SUPPLIED DATA below:

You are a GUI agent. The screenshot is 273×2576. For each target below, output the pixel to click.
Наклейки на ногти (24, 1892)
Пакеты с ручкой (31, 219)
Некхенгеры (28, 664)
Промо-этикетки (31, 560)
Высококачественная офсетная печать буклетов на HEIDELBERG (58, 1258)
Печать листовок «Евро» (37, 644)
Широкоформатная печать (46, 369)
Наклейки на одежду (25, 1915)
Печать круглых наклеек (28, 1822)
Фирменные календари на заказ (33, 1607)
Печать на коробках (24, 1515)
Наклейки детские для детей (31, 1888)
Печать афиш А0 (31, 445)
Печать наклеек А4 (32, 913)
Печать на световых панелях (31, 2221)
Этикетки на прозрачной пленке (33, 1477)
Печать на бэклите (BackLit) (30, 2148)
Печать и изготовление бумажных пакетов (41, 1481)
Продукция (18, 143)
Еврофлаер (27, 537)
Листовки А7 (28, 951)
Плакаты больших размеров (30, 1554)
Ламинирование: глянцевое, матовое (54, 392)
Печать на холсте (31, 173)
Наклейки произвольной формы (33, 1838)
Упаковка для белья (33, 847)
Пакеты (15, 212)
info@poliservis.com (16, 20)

End of SUPPLIED DATA.
SUPPLIED DATA below:

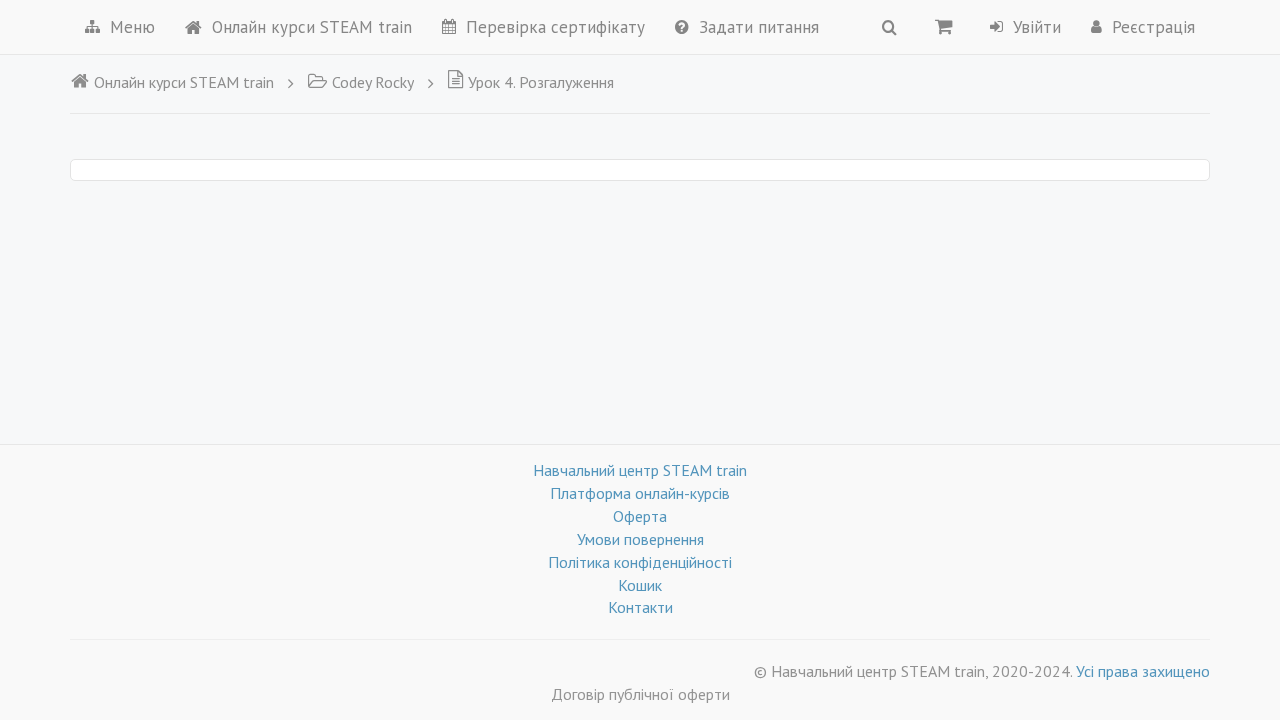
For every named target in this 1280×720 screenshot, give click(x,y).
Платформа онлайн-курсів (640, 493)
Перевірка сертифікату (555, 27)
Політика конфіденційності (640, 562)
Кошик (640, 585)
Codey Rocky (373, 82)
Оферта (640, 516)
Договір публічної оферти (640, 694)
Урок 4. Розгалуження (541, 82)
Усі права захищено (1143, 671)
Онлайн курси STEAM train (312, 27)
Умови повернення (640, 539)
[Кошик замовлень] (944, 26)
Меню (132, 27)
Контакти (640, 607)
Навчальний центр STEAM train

End of SUPPLIED DATA.
SUPPLIED DATA below:

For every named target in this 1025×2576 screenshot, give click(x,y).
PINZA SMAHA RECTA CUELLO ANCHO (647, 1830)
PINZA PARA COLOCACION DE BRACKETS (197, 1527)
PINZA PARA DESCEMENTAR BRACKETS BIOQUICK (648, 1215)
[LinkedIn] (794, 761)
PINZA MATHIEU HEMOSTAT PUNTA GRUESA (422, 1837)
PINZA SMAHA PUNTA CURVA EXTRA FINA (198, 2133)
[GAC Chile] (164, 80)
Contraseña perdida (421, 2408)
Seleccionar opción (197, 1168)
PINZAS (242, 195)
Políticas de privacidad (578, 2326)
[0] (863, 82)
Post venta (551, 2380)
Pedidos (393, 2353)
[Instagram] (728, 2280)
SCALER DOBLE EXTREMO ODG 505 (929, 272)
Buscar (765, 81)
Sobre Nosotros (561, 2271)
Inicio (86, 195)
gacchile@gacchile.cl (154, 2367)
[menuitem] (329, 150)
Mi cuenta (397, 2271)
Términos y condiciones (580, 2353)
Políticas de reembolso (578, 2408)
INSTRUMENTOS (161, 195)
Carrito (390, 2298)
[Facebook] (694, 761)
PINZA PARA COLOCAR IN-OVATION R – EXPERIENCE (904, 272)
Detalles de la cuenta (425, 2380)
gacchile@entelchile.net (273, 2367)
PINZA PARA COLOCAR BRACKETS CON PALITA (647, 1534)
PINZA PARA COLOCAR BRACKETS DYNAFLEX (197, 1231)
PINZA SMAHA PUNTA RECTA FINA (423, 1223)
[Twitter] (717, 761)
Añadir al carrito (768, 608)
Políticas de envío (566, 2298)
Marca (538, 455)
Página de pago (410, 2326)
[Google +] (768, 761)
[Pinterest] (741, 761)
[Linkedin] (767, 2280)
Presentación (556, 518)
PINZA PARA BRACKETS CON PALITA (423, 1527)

End of SUPPLIED DATA.

• [INSTRUCTIONS FOR THE TASK]: As the answer, set down only the lines from the data above between the one holding "Печать круглых наклеек (28, 1822)" and the one holding "Плакаты больших размеров (30, 1554)", inclusive, exactly as they read.

• [EXERCISE OUTPUT]:
Печать круглых наклеек (28, 1822)
Фирменные календари на заказ (33, 1607)
Печать на коробках (24, 1515)
Наклейки детские для детей (31, 1888)
Печать афиш А0 (31, 445)
Печать наклеек А4 (32, 913)
Печать на световых панелях (31, 2221)
Этикетки на прозрачной пленке (33, 1477)
Печать на бэклите (BackLit) (30, 2148)
Печать и изготовление бумажных пакетов (41, 1481)
Продукция (18, 143)
Еврофлаер (27, 537)
Листовки А7 (28, 951)
Плакаты больших размеров (30, 1554)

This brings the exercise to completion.